▶ _Directions_: Your transcription must include every record word for word and no pictures.

▶ _The data_:
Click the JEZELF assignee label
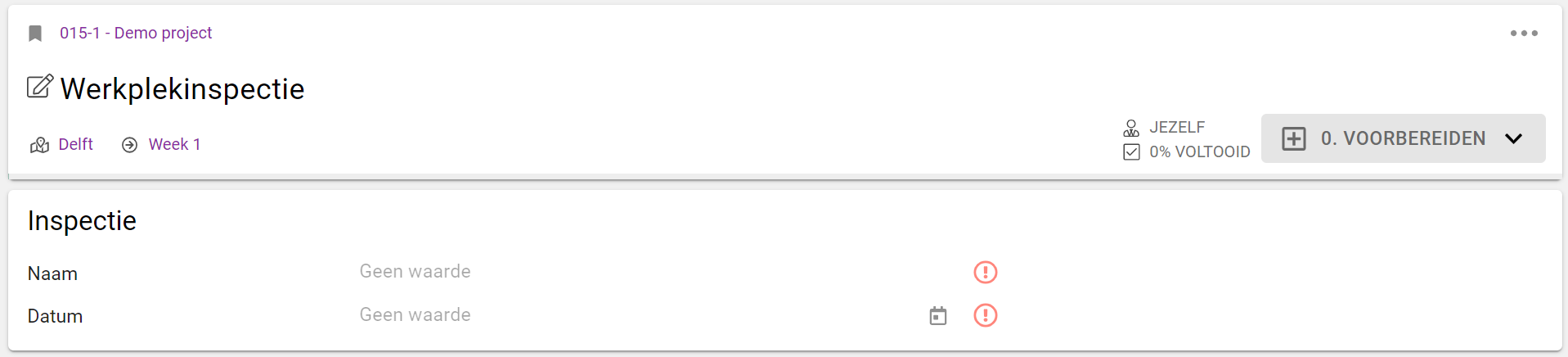Image resolution: width=1568 pixels, height=357 pixels. click(x=1177, y=127)
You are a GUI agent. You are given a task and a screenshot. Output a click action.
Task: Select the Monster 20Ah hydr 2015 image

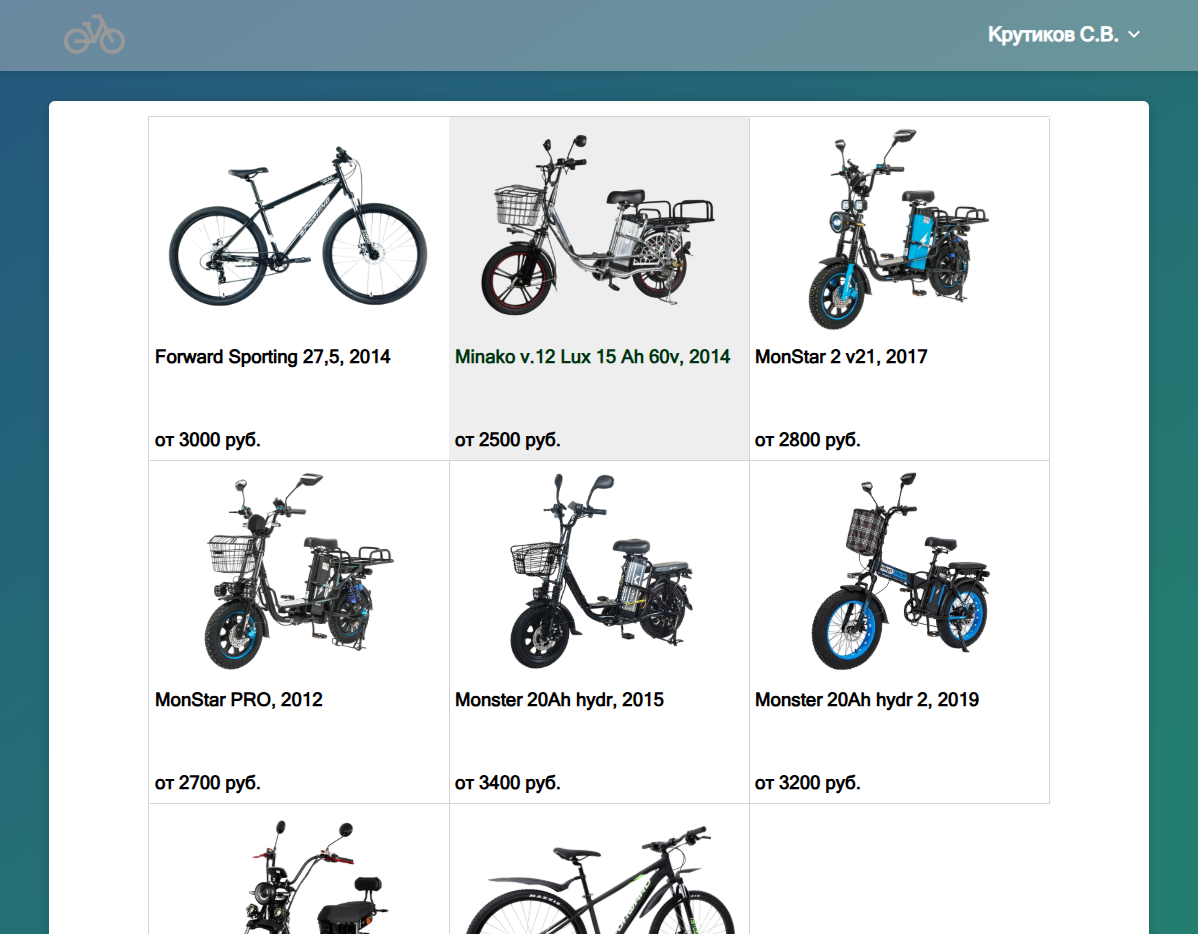pyautogui.click(x=598, y=571)
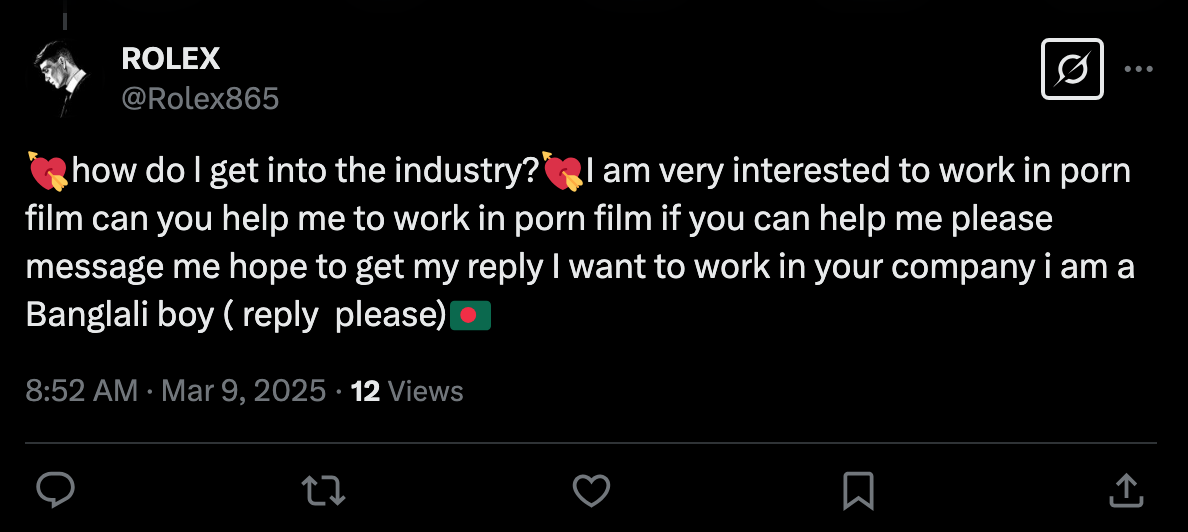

▶ _Response to the task_:
Click the JEZELF assignee label
Image resolution: width=1568 pixels, height=357 pixels. click(x=1177, y=127)
You are a GUI agent. You are given a task and a screenshot. Output a click action.
Task: Select the Monster 20Ah hydr 2015 image

pyautogui.click(x=598, y=571)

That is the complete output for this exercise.